The tower has 70 stories above ground and is made of a combination of wood and steel, with more than 6.5 million cubic feet (0.2 million cubic metres) of wood making up 90 per cent of the construction material.

Nikken Sekkei's plans outline a braced tube structure that is able to withstand strong winds, as well as Japan's frequent earthquakes.

As well as offices, a hotel, shops and residential units, the completed tower will feature a garden roof, balconies covered with greenery, water features and large internal open spaces filled with natural light.

Brock Commons Tallwood House, a 174-foot-high (53-metre) student accommodation tower opened at the University of British Columbia in Vancouver, Canada, last autumn, holds the current record for the world's tallest primarily wooden building.

The W350 project is a £4.2 billion ($5.9 billion) wooden skyscraper set to be built in Tokyo, Japan.

At 1,148 feet (350 metres) tall, the tower will be both the tallest building in Japan and the highest wooden structure in the world when it opens in 2041.

With 70 stories above ground, it will be made of a combination of wood and steel, with more than 6.5 million cubic feet (0.2 million cubic metres) of wood making up 90 per cent of the construction material.

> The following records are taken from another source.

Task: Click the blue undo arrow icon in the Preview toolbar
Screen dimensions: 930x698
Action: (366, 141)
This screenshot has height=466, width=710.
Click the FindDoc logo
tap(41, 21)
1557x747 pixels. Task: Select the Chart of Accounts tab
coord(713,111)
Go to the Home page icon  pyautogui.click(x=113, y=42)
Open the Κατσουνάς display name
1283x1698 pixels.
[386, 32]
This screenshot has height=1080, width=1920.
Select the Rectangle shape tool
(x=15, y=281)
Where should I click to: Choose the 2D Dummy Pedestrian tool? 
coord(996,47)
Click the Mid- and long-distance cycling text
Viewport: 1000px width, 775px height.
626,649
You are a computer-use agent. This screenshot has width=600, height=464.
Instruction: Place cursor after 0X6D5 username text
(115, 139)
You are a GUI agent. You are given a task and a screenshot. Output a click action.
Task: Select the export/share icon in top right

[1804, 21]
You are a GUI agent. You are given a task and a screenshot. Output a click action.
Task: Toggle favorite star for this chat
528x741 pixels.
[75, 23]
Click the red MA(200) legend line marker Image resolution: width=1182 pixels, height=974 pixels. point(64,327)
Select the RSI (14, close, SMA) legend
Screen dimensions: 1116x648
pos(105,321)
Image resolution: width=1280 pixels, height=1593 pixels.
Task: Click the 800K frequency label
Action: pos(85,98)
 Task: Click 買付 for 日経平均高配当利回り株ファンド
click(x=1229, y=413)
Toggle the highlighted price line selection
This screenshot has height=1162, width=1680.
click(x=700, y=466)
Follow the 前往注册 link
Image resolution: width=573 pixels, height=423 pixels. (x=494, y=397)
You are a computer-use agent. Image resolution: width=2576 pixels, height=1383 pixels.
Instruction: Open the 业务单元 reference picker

As well as offices, a hotel, shops and residential units, the tower will feature a garden roof, balconies covered with greenery, water features and large internal open spaces filled with natural light.

The 24-storey HoHo Tower is set to top this when it opens later this year in Vienna, Austria, with the structure set to reach 275 feet (84 metres) high upon completion.

Housing office units, apartments and a hotel, 76 per cent of the building will be constructed from wood, saving 2,800 tonnes of carbon dioxide emissions over similar structures built out of steel and concrete.

A rising number of architectural firms across the globe are turning to wood as their primary construction material, though few match the ambitions of the W350 Project.

'New technological advances with construction techniques and composite wood make this a very exciting area at the moment', Riccardo Tossani, who designed a retirement home on Mount Fuji that is the current largest habitable wood structure in Japan, told the Telegraph.

'It is in many ways the ideal material because it is a renewable resource as well as being somewhat recyclable.'Before construction of the W350 Project begins, Sumitomo Forestry Co must first traverse stringent Japanese fire regulations.

Despite relying on wood to build houses for generations, Japan has largely banned the material in construction because of its flammability - a weakness laid bare by firebomb raids on major cities during World War II.